CVE-2025-22775

CVE-2025-22775 is an Improper Neutralization of Input During Web Page Generation vulnerability, classified as Reflected Cross-site Scripting (XSS) under CWE-79, affecting the idiatech Catalog Importer, Scraper & Crawler WordPress plugin (intelligent-importer). This issue impacts all versions from n/a through 5.1.3. The vulnerability has a CVSS v3.1 base score of 7.1, with vector AV:N/AC:L/PR:N/UI:R/S:C/C:L/I:L/A:L, indicating network accessibility, low attack complexity, no required privileges, user interaction needed, changed scope, and low impacts across confidentiality, integrity, and availability.
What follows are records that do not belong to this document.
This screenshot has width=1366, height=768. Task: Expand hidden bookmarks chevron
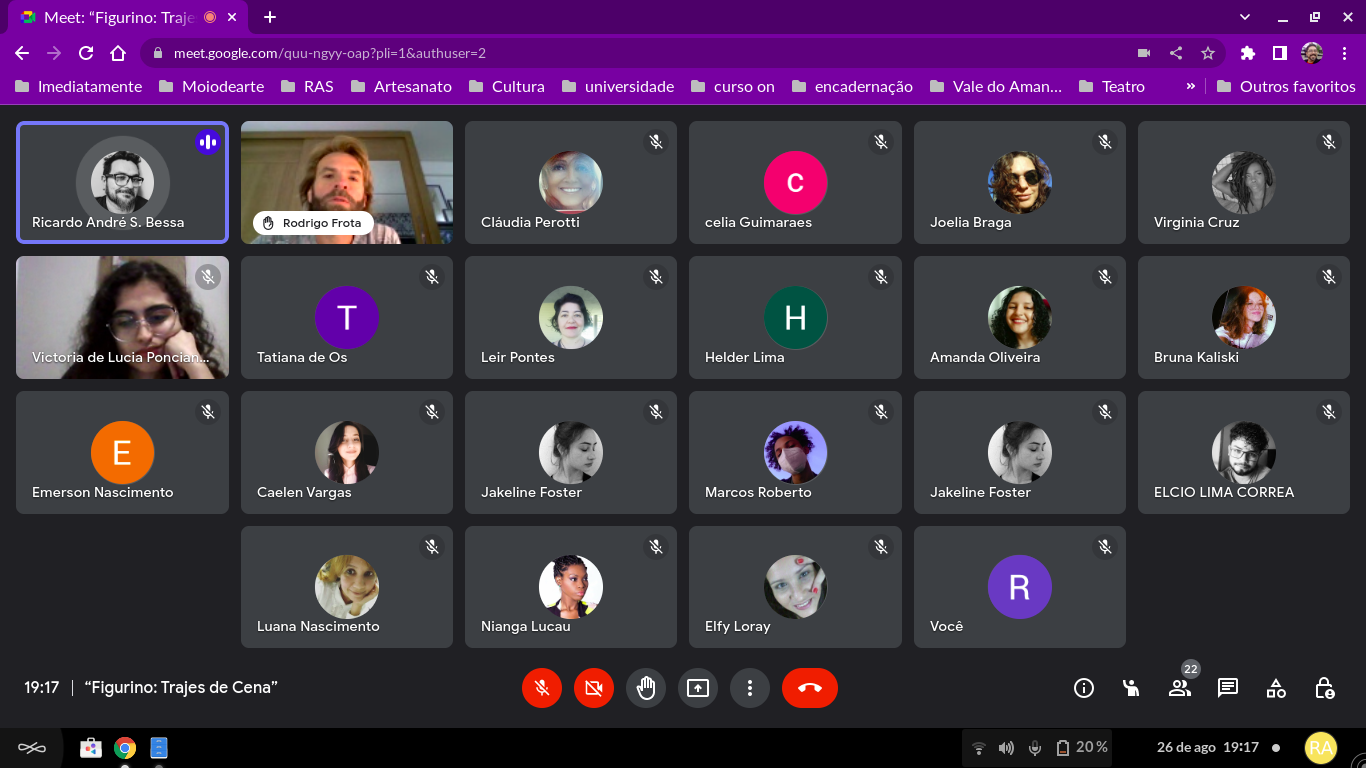click(1190, 86)
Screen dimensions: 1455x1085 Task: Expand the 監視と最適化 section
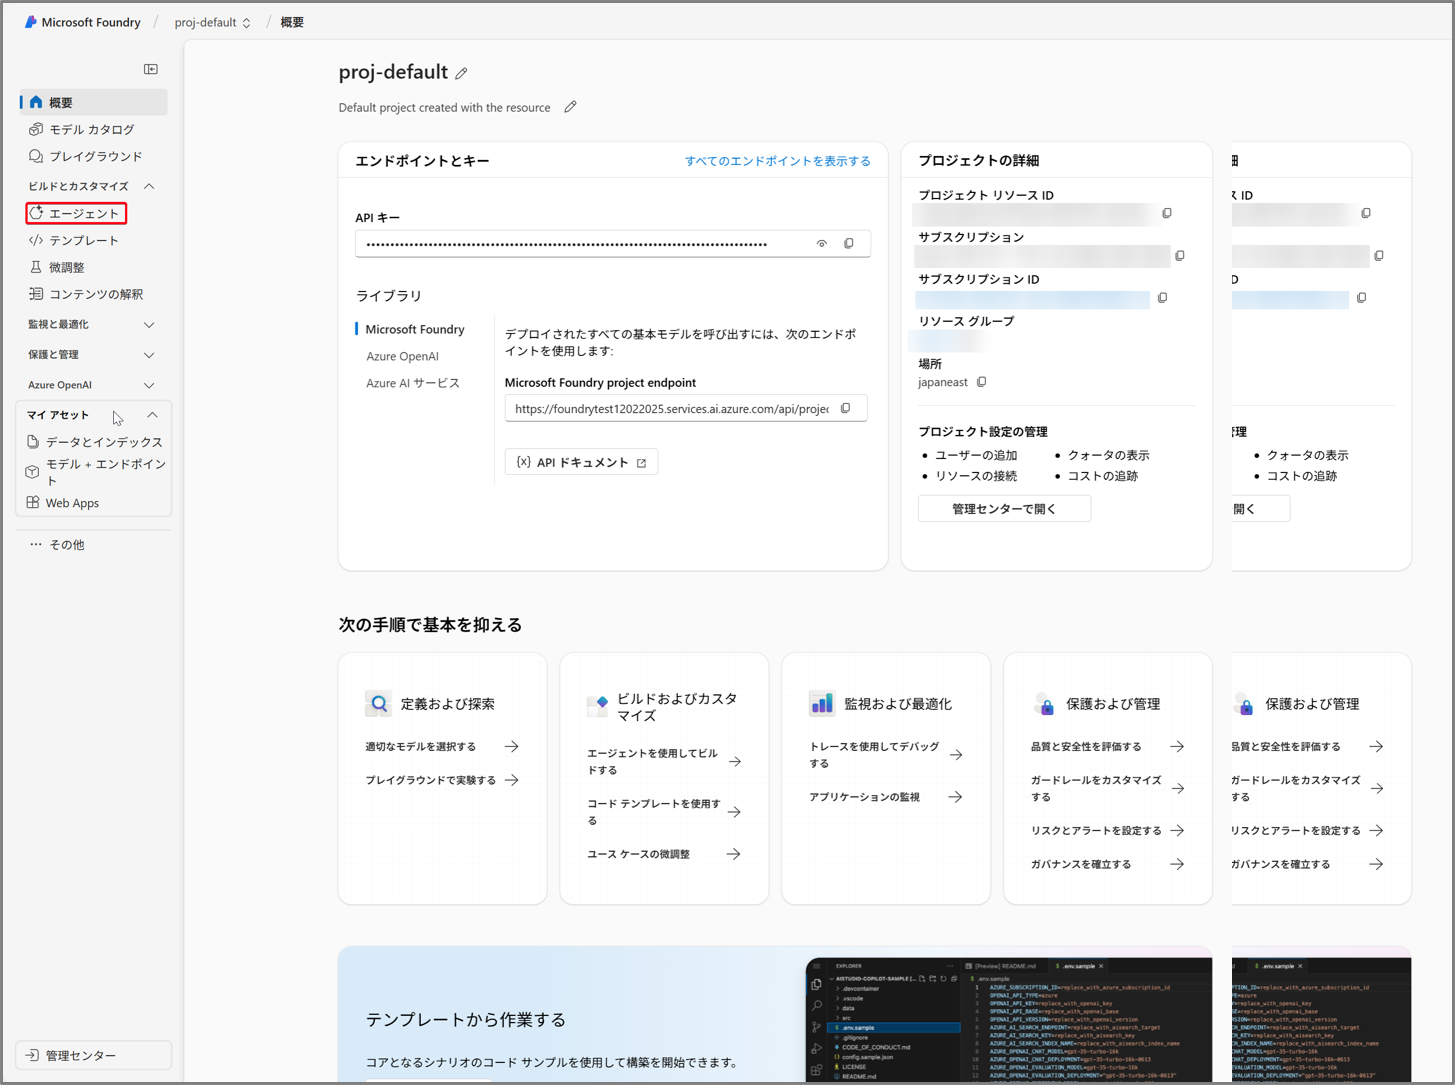click(x=149, y=325)
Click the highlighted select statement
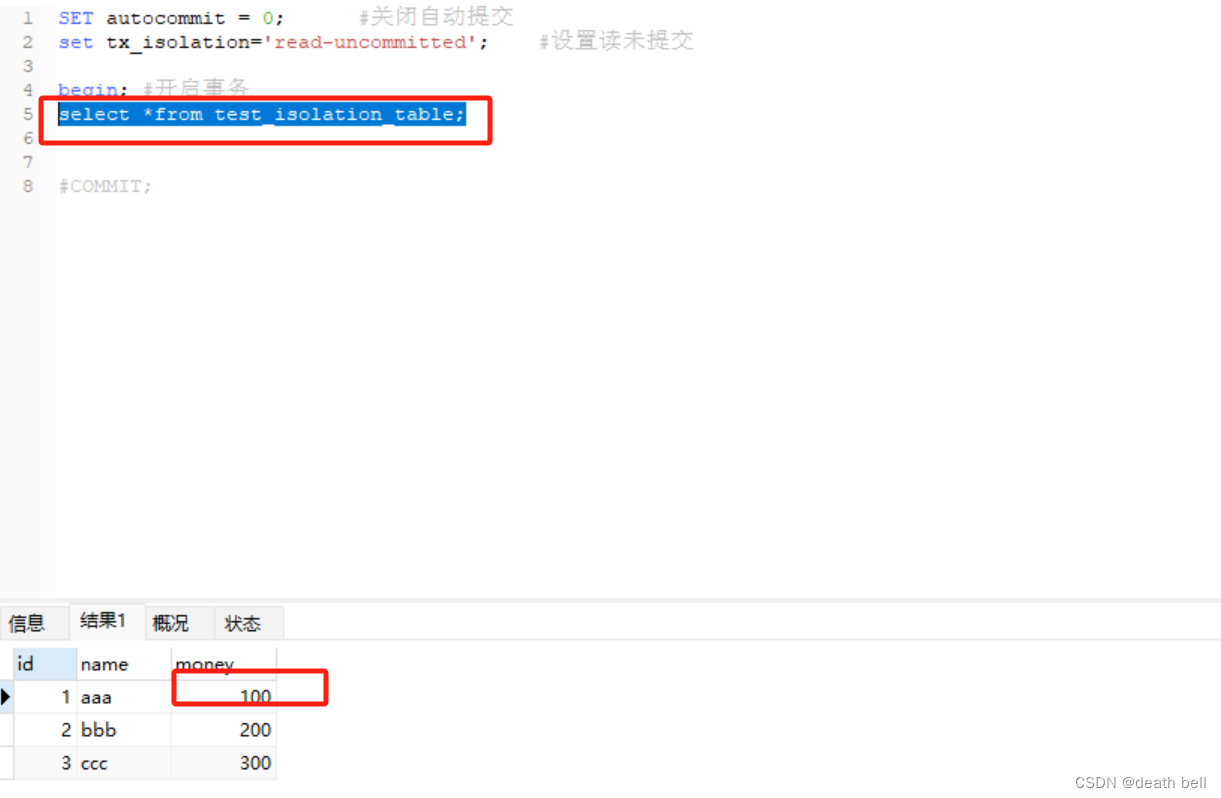Viewport: 1221px width, 798px height. coord(262,114)
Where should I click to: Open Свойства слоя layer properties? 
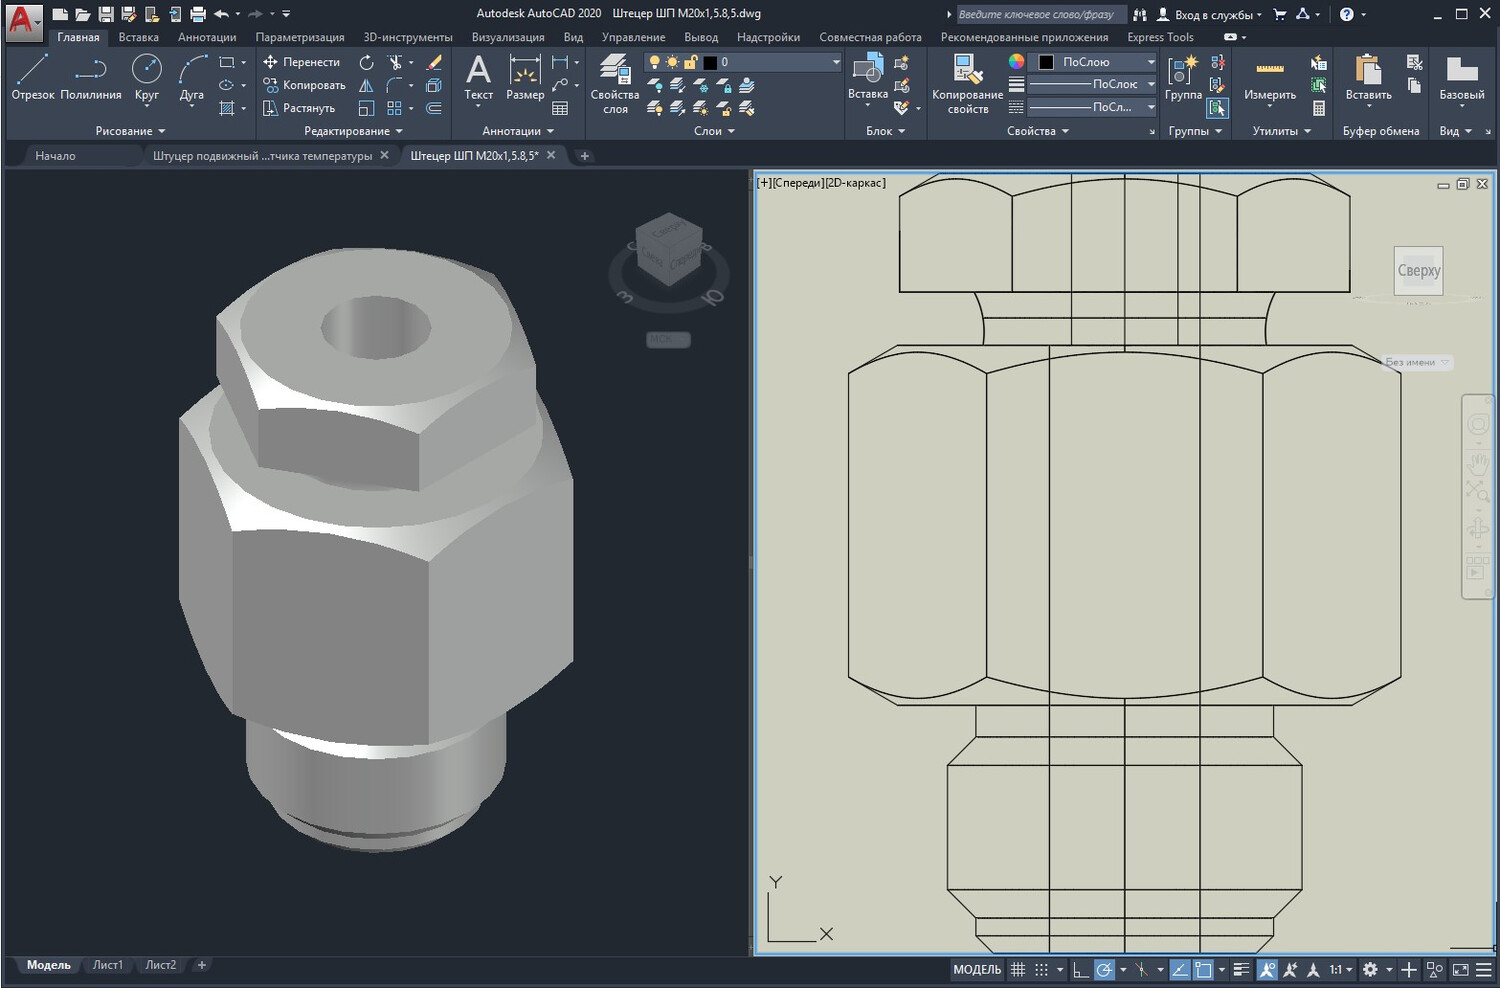click(614, 84)
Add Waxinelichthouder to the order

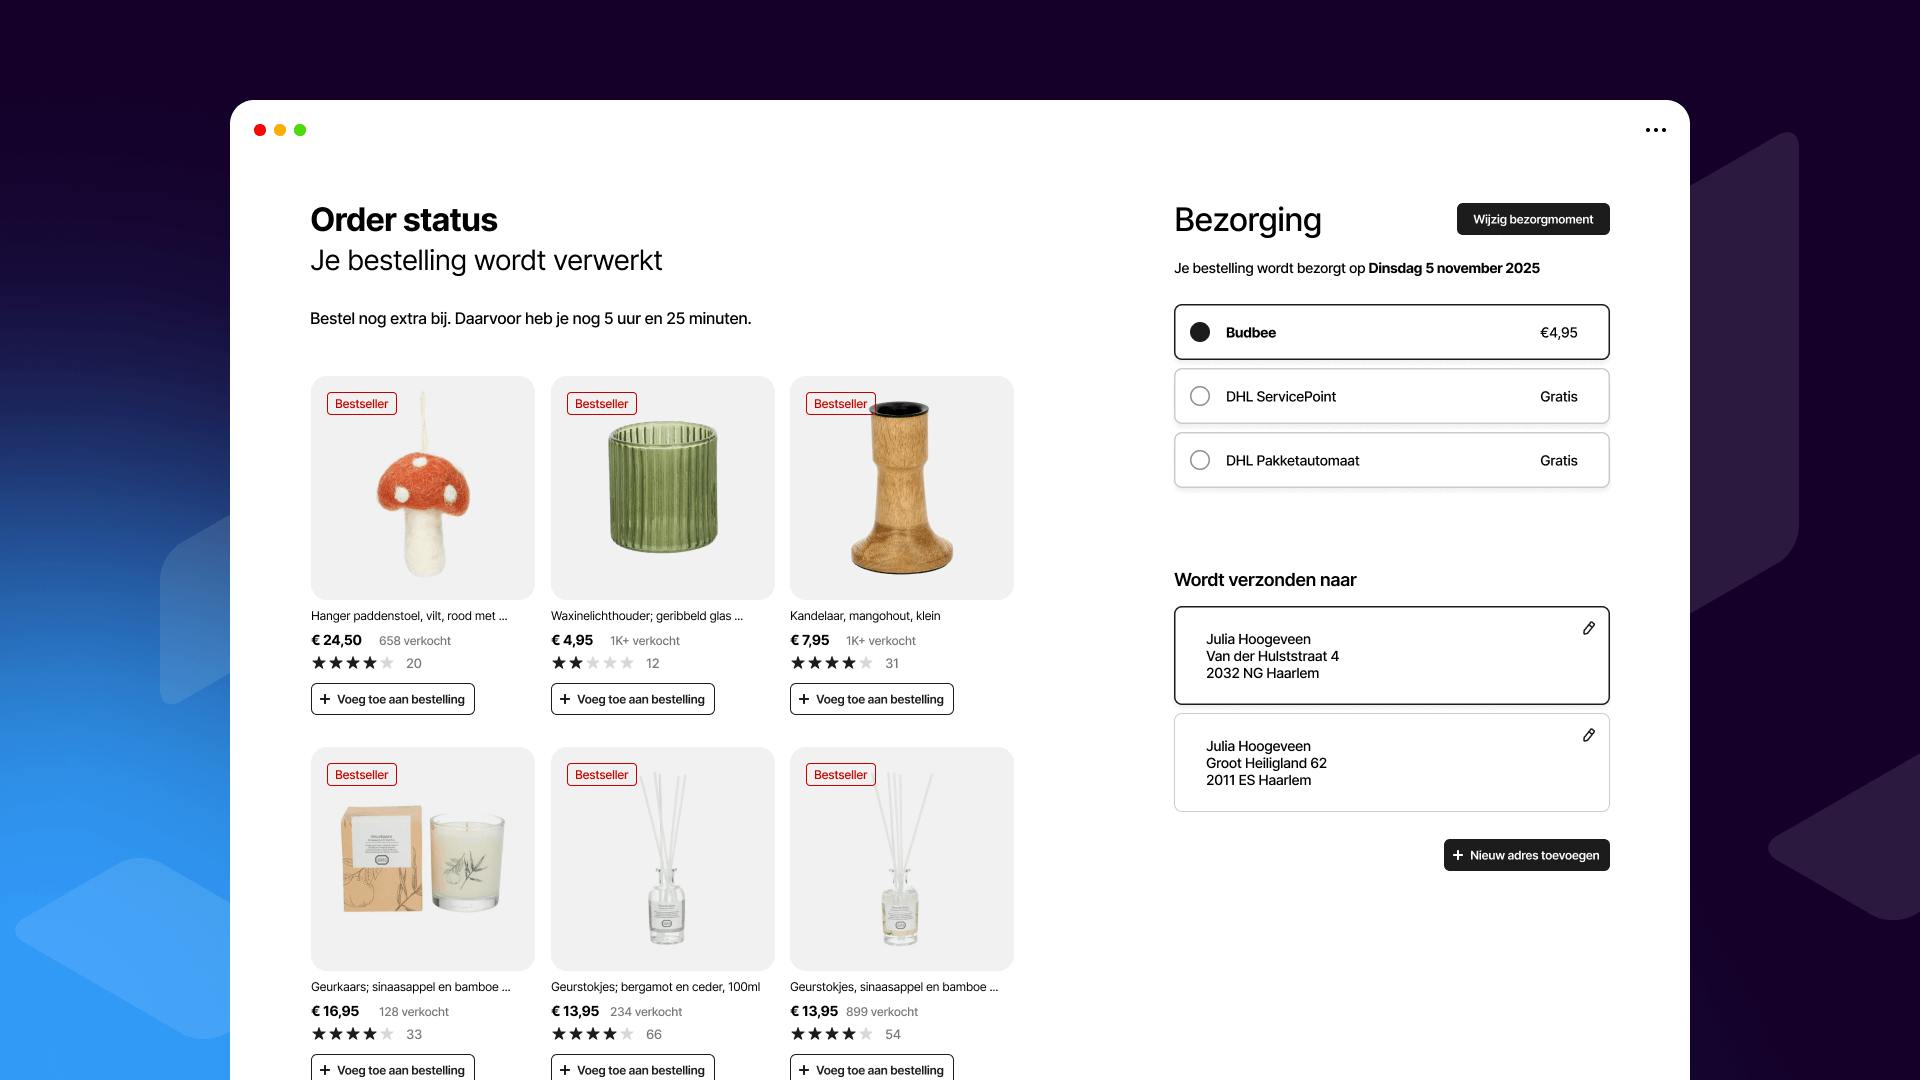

A remote, unauthenticated attacker can exploit this Reflected XSS by crafting malicious input that is reflected and executed in the victim's browser upon user interaction, such as clicking a specially prepared link. Exploitation enables arbitrary JavaScript execution in the context of the affected site, potentially allowing the attacker to steal session tokens, cookies, or other sensitive data from authenticated users, or perform other client-side attacks.

The Patchstack advisory (https://patchstack.com/database/Wordpress/Plugin/intelligent-importer/vulnerability/wordpress-catalog-importer-scraper-crawler-plugin-5-1-3-reflected-cross-site-scripting-xss-vulnerability?_s_id=cve) documents the vulnerability in the WordPress Catalog Importer, Scraper & Crawler plugin up to version 5.1.3.